Please do not A/B test my workflow
A/B Testing in a Paid, “Professional” Tool
- Many see silent A/B tests on core behavior of a dev tool as unacceptable, especially when it’s central to paid workflows.
- Distinction drawn between:
- UI-level A/B tests (button color, layout) vs.
- Changing the output or behavior of the core tool (e.g., how plan mode works, what code gets written).
- Critics argue this breaks reproducibility, makes debugging and sharing workflows impossible, and should require explicit opt‑in and clear labeling.
- Others reply that A/B testing is standard for cloud software, is allowed by the ToS, and is needed to improve products; they see outrage as unrealistic given modern SaaS norms.
Determinism, Reliability, and “Professional” Use of LLMs
- Some claim professional tools must be reliable and replicable; LLM nondeterminism plus hidden prompt changes violate that.
- Counterpoints:
- LLMs can be made deterministic via seeds (though major vendors don’t expose this consistently).
- Real‑world professional systems (finance models, networks, sensors) are already noisy; “trust but verify” is the right posture.

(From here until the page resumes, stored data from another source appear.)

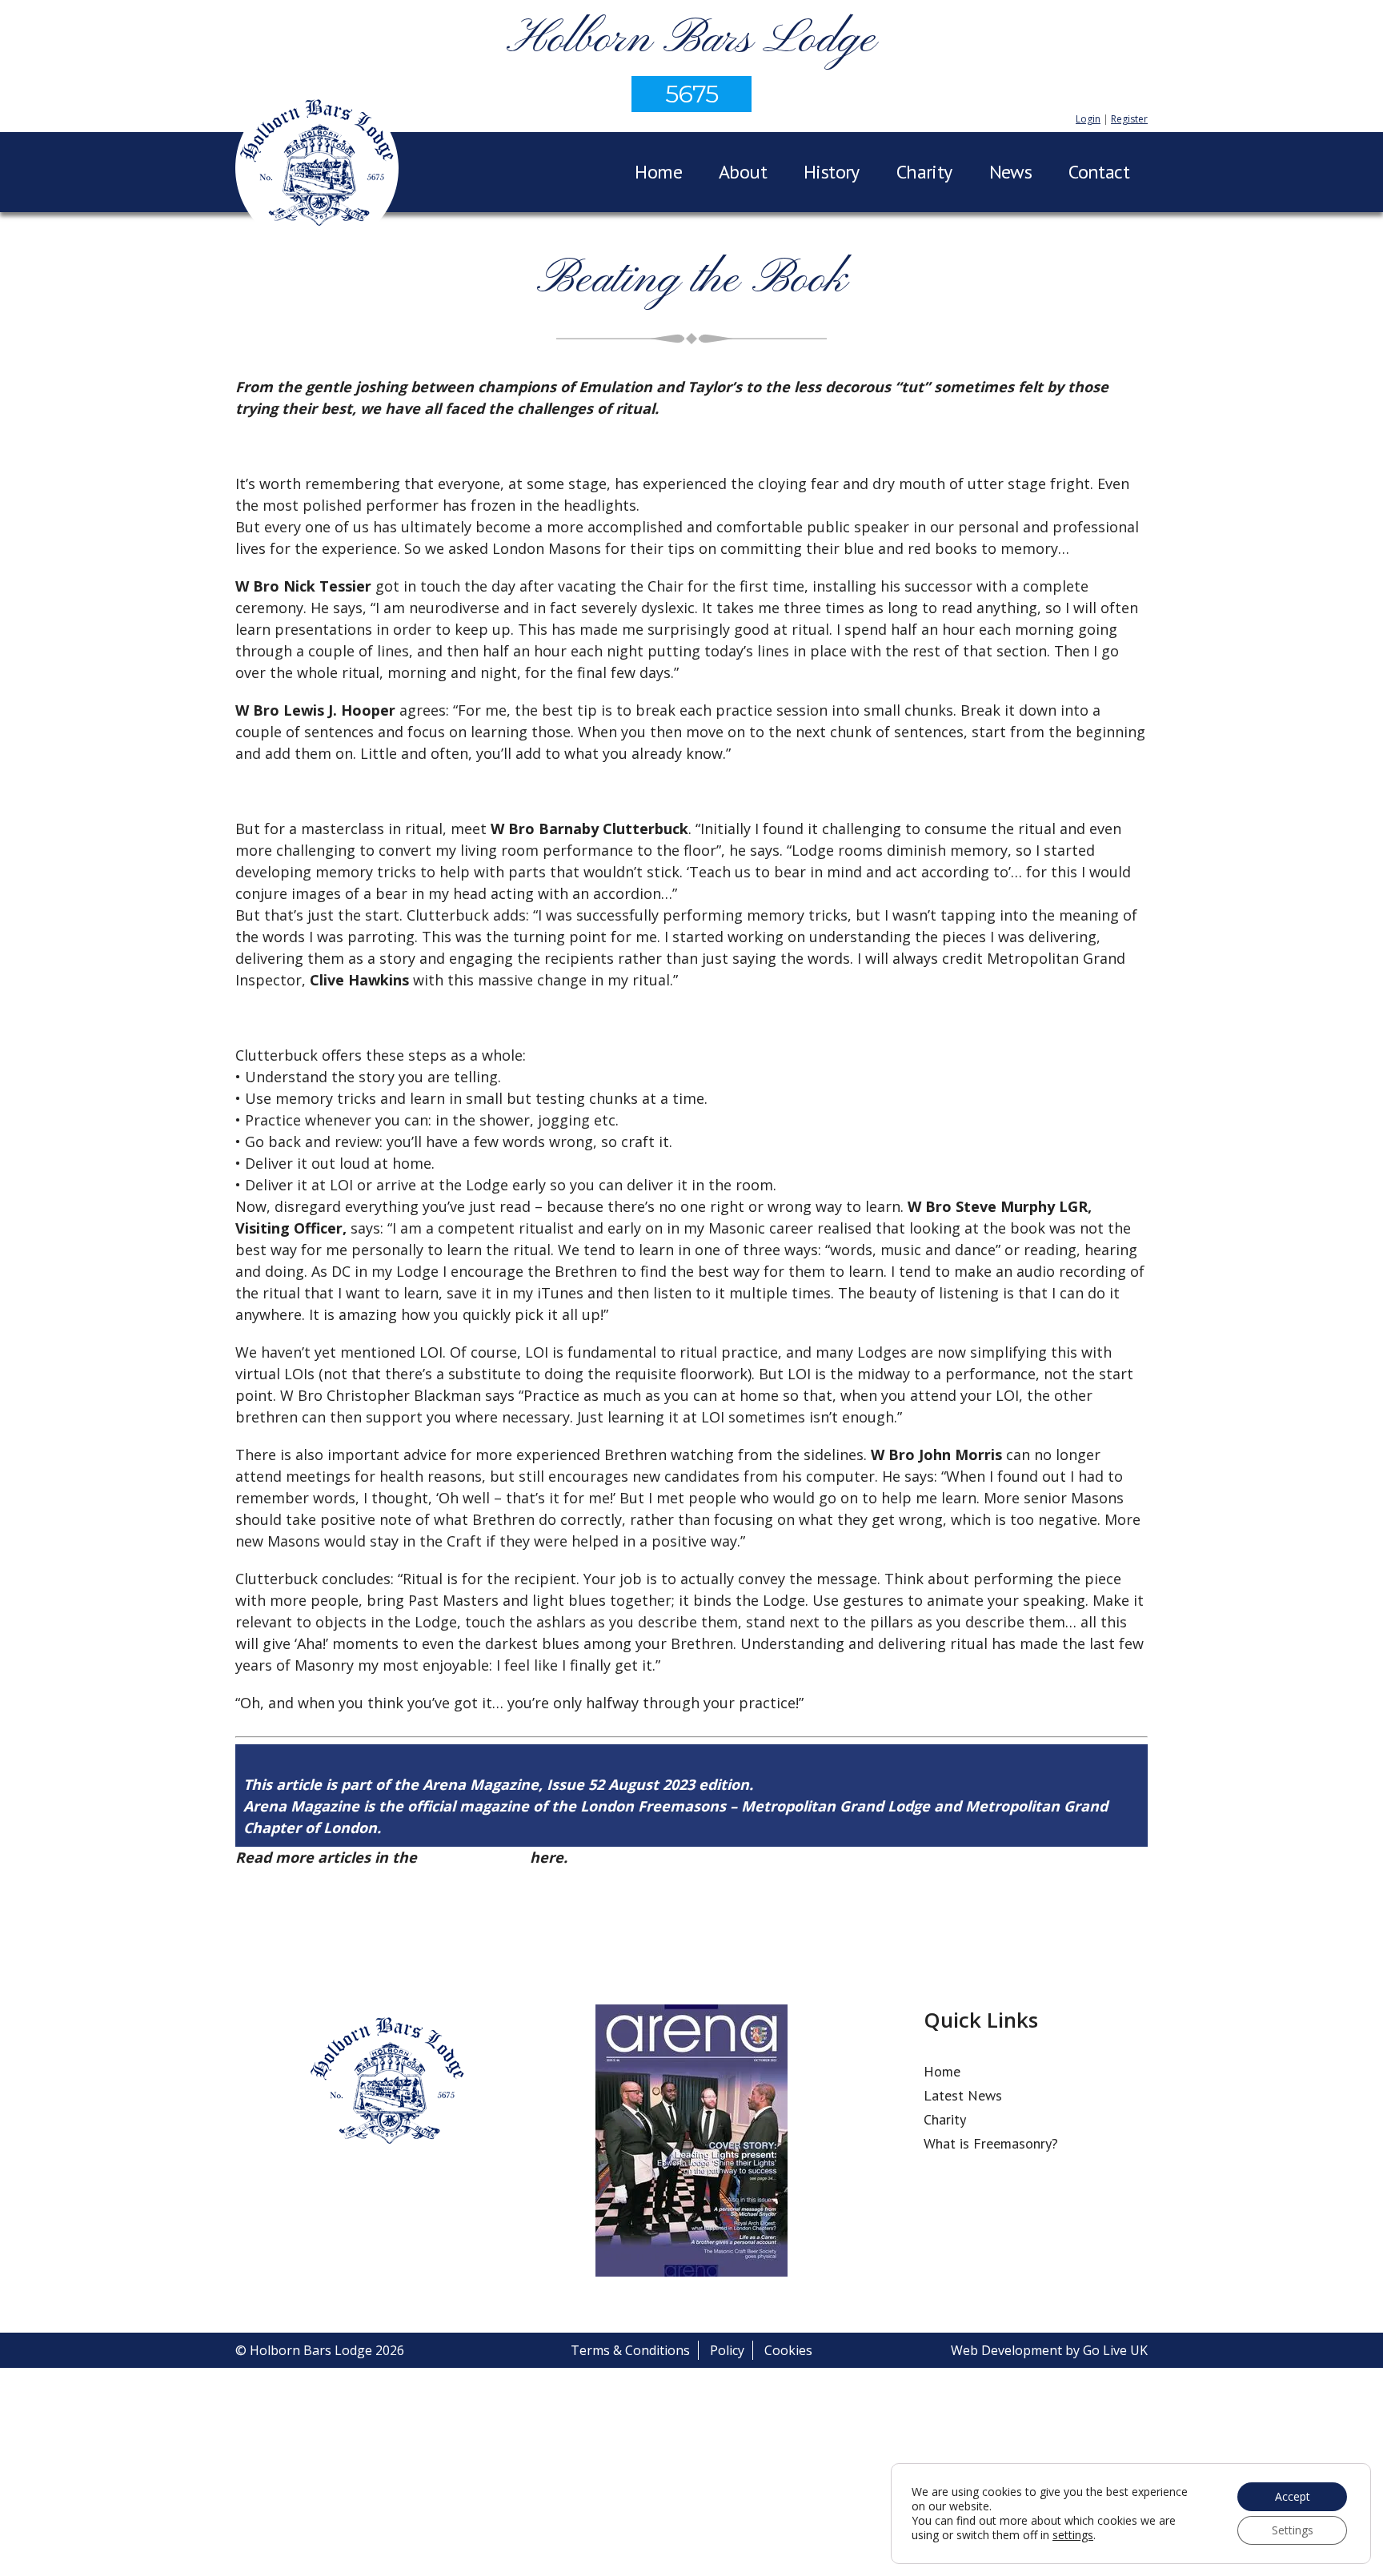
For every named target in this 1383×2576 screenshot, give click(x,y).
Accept (1292, 2496)
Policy (727, 2350)
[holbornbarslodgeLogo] (317, 170)
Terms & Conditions (630, 2350)
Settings (1292, 2530)
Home (658, 171)
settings (1072, 2535)
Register (1129, 119)
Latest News (963, 2095)
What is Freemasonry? (991, 2143)
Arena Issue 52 (473, 1857)
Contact (1098, 171)
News (1010, 171)
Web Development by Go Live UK (1049, 2350)
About (743, 171)
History (832, 171)
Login (1088, 119)
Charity (924, 171)
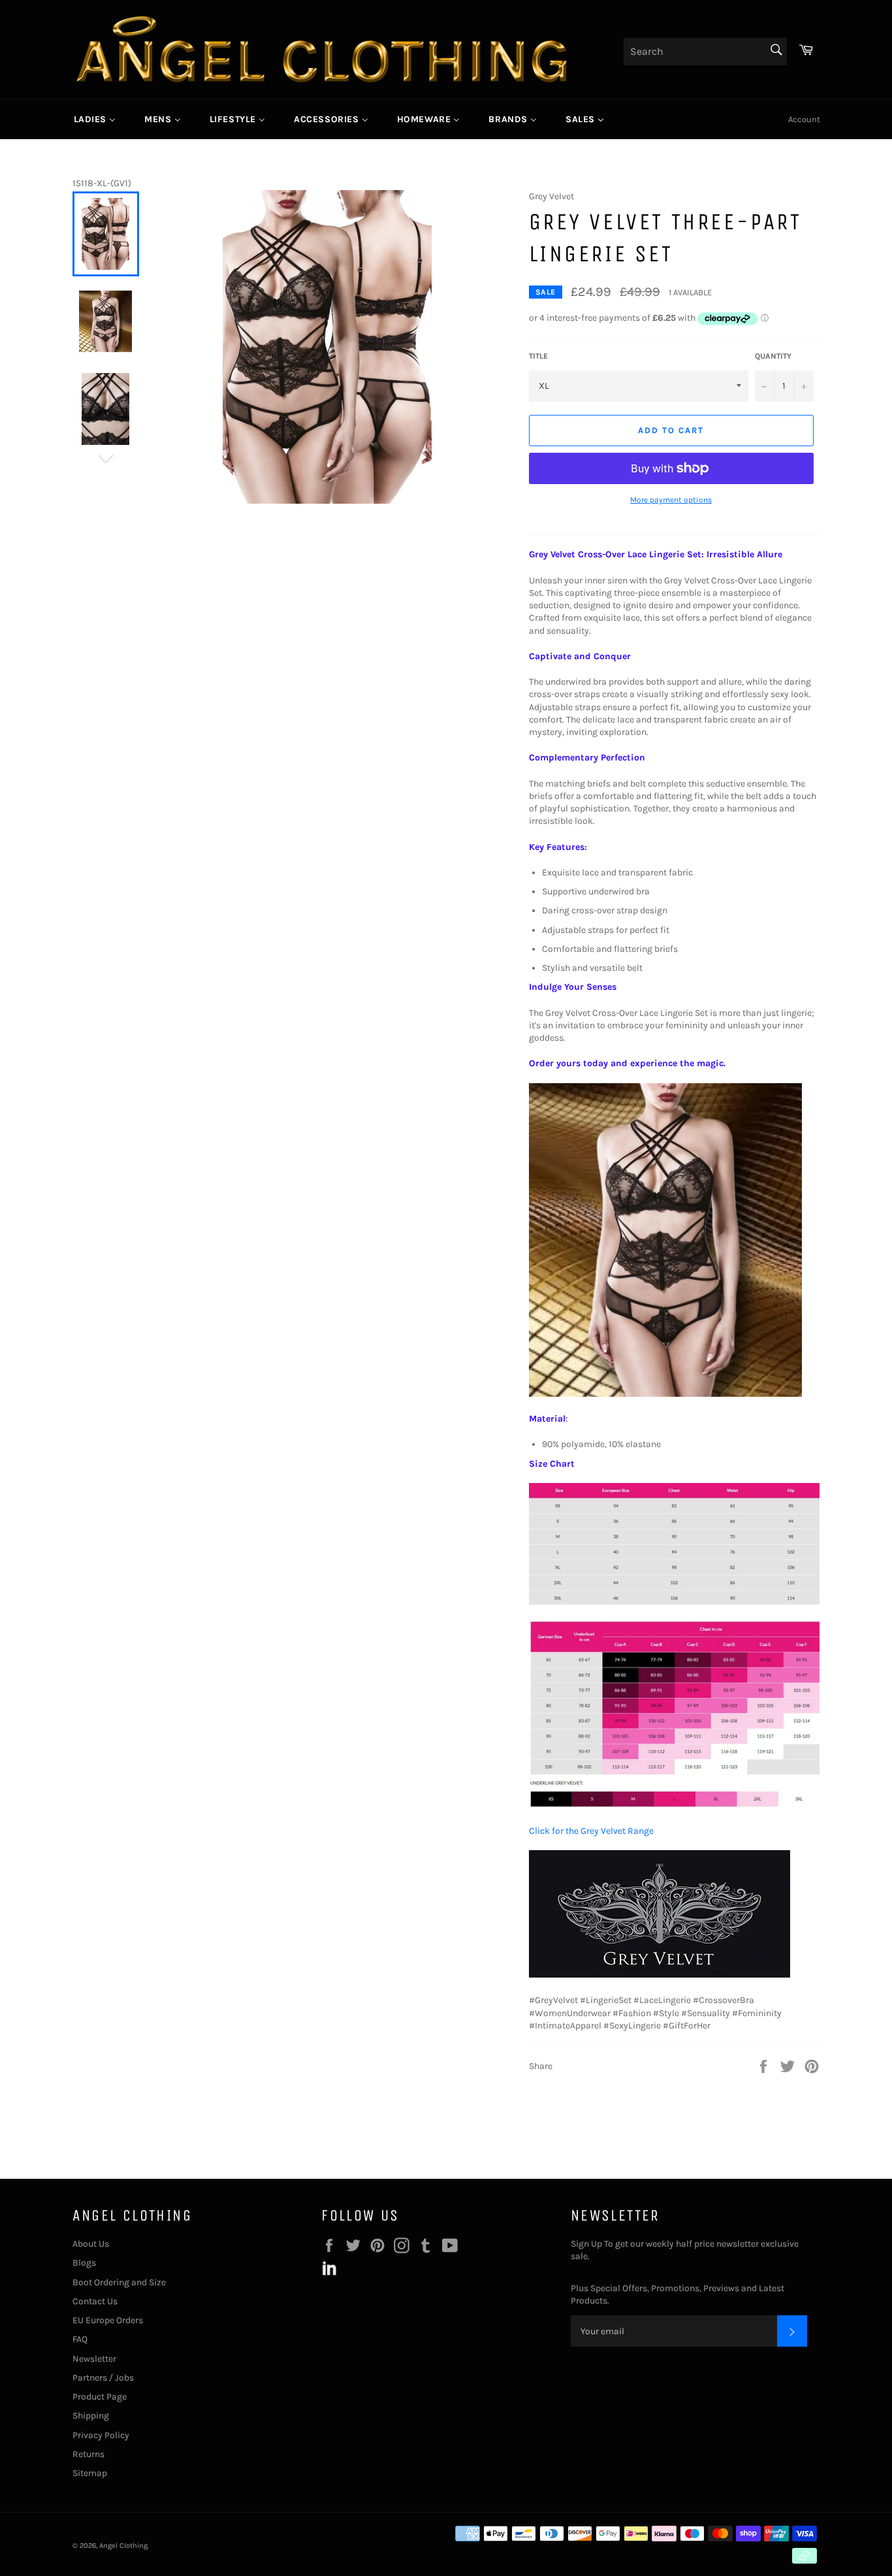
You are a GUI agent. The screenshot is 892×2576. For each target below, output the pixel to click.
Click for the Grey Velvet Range (591, 1830)
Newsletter (94, 2358)
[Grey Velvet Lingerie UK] (659, 1974)
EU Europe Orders (107, 2320)
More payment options (671, 499)
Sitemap (89, 2473)
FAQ (80, 2339)
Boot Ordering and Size (119, 2282)
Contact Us (95, 2301)
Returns (88, 2454)
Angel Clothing (123, 2545)
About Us (90, 2243)
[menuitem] (95, 119)
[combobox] (705, 51)
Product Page (99, 2396)
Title (538, 356)
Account (804, 119)
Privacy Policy (100, 2435)
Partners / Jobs (103, 2377)
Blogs (84, 2262)
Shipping (90, 2415)
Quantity (773, 356)
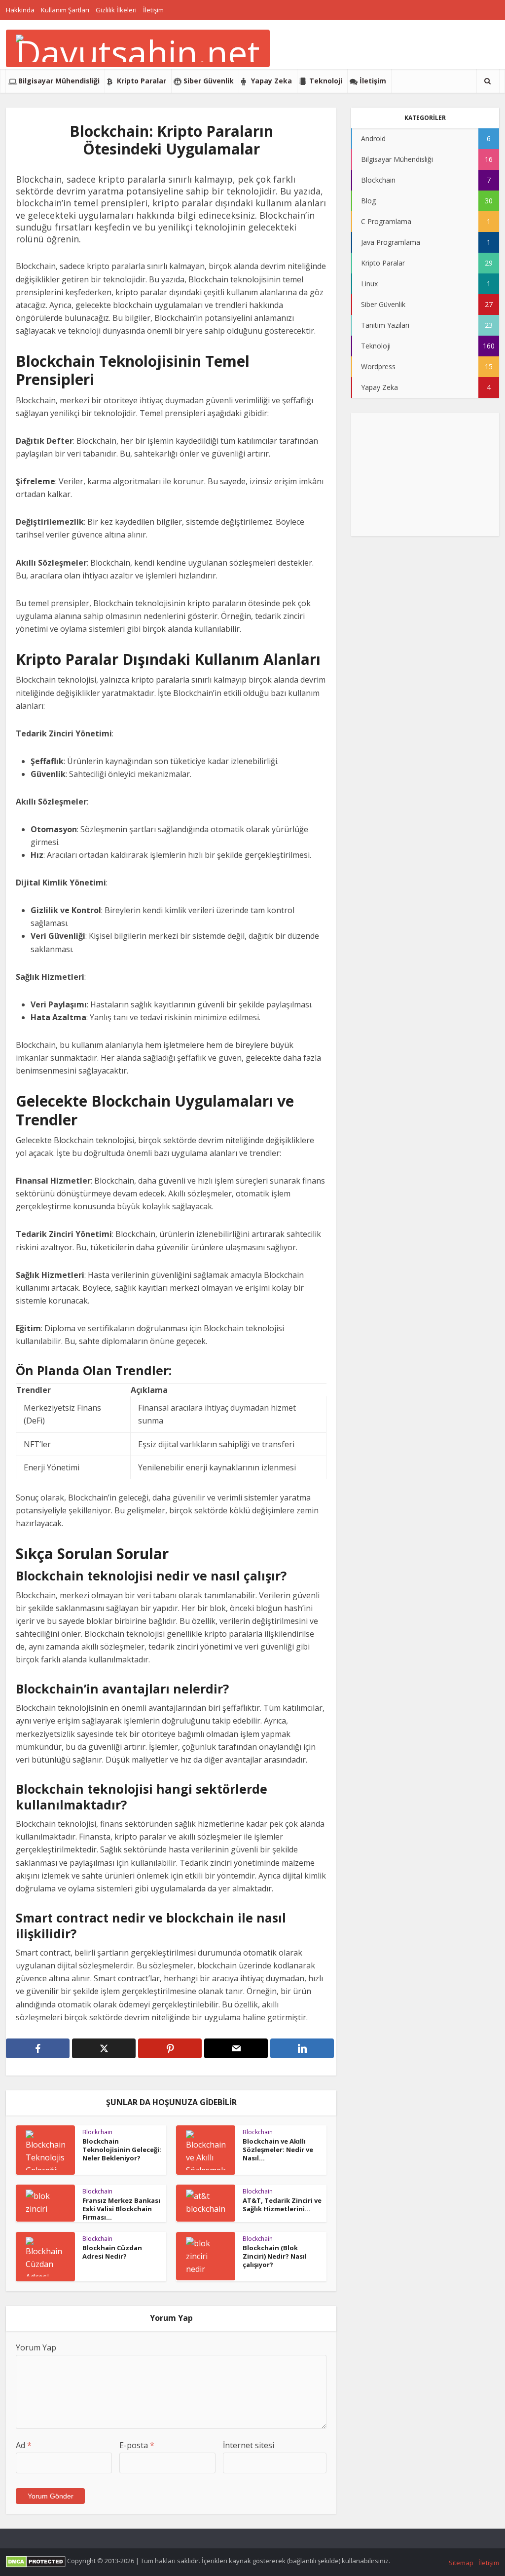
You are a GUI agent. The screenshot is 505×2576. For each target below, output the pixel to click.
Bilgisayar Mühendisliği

- Debate over whether LLMs are “like people” or “just autocomplete.” One side warns against anthropomorphism (Eliza effect); the other notes conversational ability and pair‑programming usefulness.
Claude Code, Plan Mode, and Product Quality
- Multiple reports that plan mode recently degraded: terse, low‑detail plans, odd behavior, more friction.
- Later clarification from an Anthropic employee: an experiment capped plans at ~40 lines to reduce rate‑limit hits; it showed little benefit and was ended.
- Users complain about:
- “Vibe‑coded” CLI, poor QA, unstable updates, inconsistent model quality before new releases.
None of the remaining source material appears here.